Supplied text:

------------------------

We consider compact representations of collections of similar strings that
support random access queries. The collection of strings is given by a rooted
tree where edges are labeled by an edit operation (inserting, deleting, or
replacing a character) and a node represents the string obtained by applying
the sequence of edit operations on the path from the root to the node. The goal
is to compactly represent the entire collection while supporting fast random
access to any part of a string in the collection. This problem captures natural
scenarios such as representing the past history of an edited document or
representing highly-repetitive collections. Given a tree with n nodes, we
show how to represent the corresponding collection in O(n) space and O(logn/loglogn) query time. This improves the previous time-space trade-offs
for the problem. Additionally, we show a lower bound proving that the query
time is optimal for any solution using near-linear space.

------------------------

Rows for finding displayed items

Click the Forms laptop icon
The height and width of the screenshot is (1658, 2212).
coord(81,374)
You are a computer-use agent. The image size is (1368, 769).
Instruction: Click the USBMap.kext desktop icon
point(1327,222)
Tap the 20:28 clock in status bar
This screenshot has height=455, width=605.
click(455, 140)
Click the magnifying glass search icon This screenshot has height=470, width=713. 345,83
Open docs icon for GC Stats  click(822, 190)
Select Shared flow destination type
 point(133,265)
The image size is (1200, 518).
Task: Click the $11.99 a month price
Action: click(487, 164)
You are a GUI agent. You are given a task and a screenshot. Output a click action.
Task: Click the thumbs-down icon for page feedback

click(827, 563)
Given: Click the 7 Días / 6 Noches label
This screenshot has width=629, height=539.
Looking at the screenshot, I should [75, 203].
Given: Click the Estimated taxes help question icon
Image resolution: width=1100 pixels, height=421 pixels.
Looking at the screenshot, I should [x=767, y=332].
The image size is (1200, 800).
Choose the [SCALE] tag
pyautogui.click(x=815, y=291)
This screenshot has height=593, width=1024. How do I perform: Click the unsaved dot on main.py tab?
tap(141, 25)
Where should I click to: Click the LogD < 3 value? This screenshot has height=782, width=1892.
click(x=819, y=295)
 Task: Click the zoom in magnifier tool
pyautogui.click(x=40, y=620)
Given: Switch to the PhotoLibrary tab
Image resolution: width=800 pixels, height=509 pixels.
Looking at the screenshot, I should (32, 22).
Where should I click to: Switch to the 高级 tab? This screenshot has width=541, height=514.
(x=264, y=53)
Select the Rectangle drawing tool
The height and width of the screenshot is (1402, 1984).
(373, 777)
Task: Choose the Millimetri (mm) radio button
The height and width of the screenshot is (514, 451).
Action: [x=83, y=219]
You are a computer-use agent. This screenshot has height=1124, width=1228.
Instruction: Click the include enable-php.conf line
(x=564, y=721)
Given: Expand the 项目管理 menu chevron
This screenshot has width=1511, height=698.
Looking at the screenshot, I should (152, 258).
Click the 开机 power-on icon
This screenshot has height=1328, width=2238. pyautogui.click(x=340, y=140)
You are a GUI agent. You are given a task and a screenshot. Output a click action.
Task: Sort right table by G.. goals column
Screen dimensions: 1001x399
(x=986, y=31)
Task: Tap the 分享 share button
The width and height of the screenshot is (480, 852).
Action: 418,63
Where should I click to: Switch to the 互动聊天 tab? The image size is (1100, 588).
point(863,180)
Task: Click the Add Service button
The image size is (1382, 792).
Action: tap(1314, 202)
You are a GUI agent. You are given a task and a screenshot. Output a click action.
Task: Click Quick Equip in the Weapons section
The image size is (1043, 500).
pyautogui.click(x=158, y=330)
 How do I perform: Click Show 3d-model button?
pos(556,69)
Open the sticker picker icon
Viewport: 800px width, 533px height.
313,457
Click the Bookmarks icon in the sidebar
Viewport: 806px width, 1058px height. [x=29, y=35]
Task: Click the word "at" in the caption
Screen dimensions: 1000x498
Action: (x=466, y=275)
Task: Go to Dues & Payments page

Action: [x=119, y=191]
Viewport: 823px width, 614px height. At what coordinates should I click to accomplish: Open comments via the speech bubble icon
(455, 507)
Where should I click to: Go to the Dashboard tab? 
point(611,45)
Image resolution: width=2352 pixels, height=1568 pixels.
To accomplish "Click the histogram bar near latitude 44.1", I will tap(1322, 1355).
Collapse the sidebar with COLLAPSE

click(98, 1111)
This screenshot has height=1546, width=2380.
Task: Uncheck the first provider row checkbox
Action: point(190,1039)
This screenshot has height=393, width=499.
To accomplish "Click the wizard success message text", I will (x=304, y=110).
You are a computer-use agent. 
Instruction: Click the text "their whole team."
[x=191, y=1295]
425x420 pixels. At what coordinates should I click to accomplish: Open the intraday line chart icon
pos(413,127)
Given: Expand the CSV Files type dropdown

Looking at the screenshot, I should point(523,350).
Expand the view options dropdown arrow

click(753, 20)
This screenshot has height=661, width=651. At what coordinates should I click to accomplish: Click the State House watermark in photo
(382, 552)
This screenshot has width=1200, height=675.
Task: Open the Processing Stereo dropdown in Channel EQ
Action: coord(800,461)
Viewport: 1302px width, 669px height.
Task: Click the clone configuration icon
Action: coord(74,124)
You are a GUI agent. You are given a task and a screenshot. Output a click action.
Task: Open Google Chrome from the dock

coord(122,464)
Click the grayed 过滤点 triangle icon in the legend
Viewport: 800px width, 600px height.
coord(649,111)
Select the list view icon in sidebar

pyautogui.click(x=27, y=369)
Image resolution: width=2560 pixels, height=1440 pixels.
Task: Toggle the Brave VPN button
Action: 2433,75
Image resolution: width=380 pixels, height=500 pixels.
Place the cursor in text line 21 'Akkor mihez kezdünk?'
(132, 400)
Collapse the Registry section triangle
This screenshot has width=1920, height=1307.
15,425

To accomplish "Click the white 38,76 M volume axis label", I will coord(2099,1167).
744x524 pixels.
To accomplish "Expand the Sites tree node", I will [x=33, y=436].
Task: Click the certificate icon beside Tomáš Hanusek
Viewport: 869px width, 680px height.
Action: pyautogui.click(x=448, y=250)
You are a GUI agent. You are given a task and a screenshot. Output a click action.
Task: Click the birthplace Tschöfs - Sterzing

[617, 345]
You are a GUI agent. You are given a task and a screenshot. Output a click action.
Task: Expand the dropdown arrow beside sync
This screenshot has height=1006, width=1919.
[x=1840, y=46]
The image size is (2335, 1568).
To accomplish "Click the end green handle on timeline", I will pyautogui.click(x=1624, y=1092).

------------------------

Required task 1:
Answer these from the string-collection abstract:
(a) Which edit operations can label an edge of the tree?
(b) What query time is achieved for a tree with n nodes?
(c) For which solutions does the lower bound show the query time is optimal?
Required task 2: Please write out the rows from the line with "Task: Go to Dues & Payments page" up to and including the line with "I will coord(2099,1167).", character for character.

Complete output 1:
(a) Inserting, deleting, or replacing a character.
(b) O(log n / log log n).
(c) Any solution using near-linear space.

Complete output 2:
Task: Go to Dues & Payments page

Action: [x=119, y=191]
Viewport: 823px width, 614px height. At what coordinates should I click to accomplish: Open comments via the speech bubble icon
(455, 507)
Where should I click to: Go to the Dashboard tab? 
point(611,45)
Image resolution: width=2352 pixels, height=1568 pixels.
To accomplish "Click the histogram bar near latitude 44.1", I will tap(1322, 1355).
Collapse the sidebar with COLLAPSE

click(98, 1111)
This screenshot has height=1546, width=2380.
Task: Uncheck the first provider row checkbox
Action: point(190,1039)
This screenshot has height=393, width=499.
To accomplish "Click the wizard success message text", I will (x=304, y=110).
You are a computer-use agent. 
Instruction: Click the text "their whole team."
[x=191, y=1295]
425x420 pixels. At what coordinates should I click to accomplish: Open the intraday line chart icon
pos(413,127)
Given: Expand the CSV Files type dropdown

Looking at the screenshot, I should point(523,350).
Expand the view options dropdown arrow

click(753, 20)
This screenshot has height=661, width=651. At what coordinates should I click to accomplish: Click the State House watermark in photo
(382, 552)
This screenshot has width=1200, height=675.
Task: Open the Processing Stereo dropdown in Channel EQ
Action: coord(800,461)
Viewport: 1302px width, 669px height.
Task: Click the clone configuration icon
Action: coord(74,124)
You are a GUI agent. You are given a task and a screenshot. Output a click action.
Task: Open Google Chrome from the dock

coord(122,464)
Click the grayed 过滤点 triangle icon in the legend
Viewport: 800px width, 600px height.
coord(649,111)
Select the list view icon in sidebar

pyautogui.click(x=27, y=369)
Image resolution: width=2560 pixels, height=1440 pixels.
Task: Toggle the Brave VPN button
Action: 2433,75
Image resolution: width=380 pixels, height=500 pixels.
Place the cursor in text line 21 'Akkor mihez kezdünk?'
(132, 400)
Collapse the Registry section triangle
This screenshot has width=1920, height=1307.
15,425

To accomplish "Click the white 38,76 M volume axis label", I will coord(2099,1167).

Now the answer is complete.